O boletim também destaca que 58,2% dos doentes eram do sexo masculino, “o que pode ser atribuído aos hábitos de vida desses indivíduos, menos preocupados com as condições de higiene dos alimentos e dos ambientes em que foram preparados”.

E os jovens foram os mais afetados. Quase 29% dos casos ocorreram entre pessoas de 20 a 34 anos. Se a faixa for estendida até os 49, o número sobe para mais de 47%. As crianças de 5 a 9 anos também representaram faixa importante, concentrando 12,5% dos casos.

No período analisado, a incidência média anual da doença no Brasil foi de 0,05 casos por 100 mil habitantes. Para efeito de comparação, o valor é inferior ao observado no Marrocos, entre 2011 e 2017, que teve 0,7 casos por 100 mil hab., ou na França, em 2016, que teve 0,65 casos por 100 mil hab.

Febre tifoide
Esta é uma doença bacteriana aguda, de distribuição mundial, associada a baixos níveis socioeconômicos. É causada pela Salmonella enterica e caracterizada por febre alta, cefaleia, diarreia ou constipação e dor abdominal, podendo evoluir para perfurações intestinais, complicações em órgãos e óbitos.

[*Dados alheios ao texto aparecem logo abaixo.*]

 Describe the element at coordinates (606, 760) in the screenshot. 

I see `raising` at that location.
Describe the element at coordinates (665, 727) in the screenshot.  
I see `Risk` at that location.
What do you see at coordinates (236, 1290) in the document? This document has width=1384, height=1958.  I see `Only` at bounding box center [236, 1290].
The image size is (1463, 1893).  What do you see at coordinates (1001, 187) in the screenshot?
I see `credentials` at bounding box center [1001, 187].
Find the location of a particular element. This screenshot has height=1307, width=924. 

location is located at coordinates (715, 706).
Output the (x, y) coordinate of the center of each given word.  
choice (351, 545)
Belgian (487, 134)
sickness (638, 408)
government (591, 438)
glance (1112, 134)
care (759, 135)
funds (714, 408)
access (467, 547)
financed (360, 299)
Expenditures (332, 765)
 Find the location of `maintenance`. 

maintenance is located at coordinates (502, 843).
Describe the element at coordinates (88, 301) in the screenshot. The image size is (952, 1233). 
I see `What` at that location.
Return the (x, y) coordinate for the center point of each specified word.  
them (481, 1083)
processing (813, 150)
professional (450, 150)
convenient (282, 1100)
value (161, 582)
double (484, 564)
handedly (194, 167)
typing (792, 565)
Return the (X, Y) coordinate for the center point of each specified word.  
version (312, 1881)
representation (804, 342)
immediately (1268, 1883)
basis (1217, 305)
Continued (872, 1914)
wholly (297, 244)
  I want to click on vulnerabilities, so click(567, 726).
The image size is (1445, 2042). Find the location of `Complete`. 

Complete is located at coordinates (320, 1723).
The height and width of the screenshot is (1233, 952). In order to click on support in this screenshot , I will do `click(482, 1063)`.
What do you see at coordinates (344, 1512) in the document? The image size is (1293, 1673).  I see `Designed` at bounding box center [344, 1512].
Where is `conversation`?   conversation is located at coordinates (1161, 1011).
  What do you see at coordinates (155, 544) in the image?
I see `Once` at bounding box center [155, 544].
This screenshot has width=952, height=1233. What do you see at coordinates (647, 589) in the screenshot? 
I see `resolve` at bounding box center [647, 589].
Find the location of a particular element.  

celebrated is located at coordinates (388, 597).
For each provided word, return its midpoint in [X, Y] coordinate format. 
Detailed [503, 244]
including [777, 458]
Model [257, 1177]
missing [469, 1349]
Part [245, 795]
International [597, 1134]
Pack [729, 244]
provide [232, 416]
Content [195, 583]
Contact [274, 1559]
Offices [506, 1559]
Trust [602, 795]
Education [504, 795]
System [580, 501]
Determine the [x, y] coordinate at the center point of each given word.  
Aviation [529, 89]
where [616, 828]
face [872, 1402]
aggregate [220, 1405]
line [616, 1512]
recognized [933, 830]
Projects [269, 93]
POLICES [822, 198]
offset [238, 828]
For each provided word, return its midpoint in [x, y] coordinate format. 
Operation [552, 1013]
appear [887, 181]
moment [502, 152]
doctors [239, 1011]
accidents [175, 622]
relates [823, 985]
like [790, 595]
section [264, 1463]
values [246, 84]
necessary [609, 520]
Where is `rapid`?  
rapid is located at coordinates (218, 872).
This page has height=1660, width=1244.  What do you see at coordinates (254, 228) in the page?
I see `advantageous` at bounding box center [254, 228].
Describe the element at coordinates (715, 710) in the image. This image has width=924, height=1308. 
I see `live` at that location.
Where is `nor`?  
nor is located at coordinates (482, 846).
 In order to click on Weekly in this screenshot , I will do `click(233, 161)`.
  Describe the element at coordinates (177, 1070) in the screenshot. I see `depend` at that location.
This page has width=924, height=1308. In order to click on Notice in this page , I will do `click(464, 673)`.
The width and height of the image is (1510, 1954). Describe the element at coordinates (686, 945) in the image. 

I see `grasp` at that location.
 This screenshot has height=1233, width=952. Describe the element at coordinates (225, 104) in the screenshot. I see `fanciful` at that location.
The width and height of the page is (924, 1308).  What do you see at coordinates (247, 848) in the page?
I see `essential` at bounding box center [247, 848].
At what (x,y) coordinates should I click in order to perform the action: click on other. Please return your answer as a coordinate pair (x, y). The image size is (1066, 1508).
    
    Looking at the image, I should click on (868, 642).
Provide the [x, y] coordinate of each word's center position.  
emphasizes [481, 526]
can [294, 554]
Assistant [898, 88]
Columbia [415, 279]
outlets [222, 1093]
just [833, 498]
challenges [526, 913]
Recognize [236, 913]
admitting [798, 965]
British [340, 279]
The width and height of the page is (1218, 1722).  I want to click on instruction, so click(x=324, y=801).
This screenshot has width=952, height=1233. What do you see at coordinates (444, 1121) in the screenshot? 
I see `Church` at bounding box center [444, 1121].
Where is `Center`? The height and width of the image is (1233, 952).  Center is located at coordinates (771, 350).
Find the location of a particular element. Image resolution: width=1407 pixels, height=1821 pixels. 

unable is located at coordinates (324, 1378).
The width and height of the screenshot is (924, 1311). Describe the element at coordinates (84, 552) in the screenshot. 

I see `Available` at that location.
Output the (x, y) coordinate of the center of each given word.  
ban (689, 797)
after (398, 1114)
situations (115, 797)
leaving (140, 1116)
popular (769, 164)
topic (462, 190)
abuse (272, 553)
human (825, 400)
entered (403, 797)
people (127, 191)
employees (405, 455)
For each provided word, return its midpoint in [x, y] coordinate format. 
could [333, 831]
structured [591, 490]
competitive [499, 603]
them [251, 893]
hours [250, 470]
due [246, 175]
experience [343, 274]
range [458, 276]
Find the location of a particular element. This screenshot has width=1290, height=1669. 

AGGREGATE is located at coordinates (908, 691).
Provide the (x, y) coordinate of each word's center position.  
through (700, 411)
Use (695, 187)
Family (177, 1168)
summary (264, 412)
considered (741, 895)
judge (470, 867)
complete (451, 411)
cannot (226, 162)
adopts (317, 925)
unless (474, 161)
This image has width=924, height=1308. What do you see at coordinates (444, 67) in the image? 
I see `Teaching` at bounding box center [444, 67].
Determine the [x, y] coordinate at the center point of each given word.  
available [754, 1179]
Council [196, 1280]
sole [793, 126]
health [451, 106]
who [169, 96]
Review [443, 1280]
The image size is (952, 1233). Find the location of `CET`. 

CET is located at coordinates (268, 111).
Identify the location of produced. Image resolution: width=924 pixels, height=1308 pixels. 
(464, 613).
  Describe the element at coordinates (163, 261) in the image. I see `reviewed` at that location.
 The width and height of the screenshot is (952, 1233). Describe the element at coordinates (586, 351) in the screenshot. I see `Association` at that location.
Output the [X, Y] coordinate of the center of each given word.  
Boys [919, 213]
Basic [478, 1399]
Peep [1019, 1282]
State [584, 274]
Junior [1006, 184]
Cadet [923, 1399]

Os humanos são os únicos reservatórios da doença, que é transmitida de forma direta (contato com o portador, por exemplo) e indireta (relacionada à água e/ou ao alimento contaminado). A doença pode ser tratada com antibióticos, embora tenha se tornado mais comum cepas de Salmonella resistentes a diferentes tipos de antimicrobianos.

Fatores de risco incluem a precariedade do saneamento básico, a insuficiência de boas práticas desde a cadeia produtiva dos alimentos até o consumo final, a carência de hábitos de higiene pessoal adequados e a ingestão de frutas e vegetais crus.

A Organização Mundial de Saúde estima que, ao ano, 11 a 20 milhões de pessoas adoecem no mundo por febre tifoide, resultando em cerca de 150 mil mortes. A presença da doença é mais notada na América Latina, na Ásia e na África.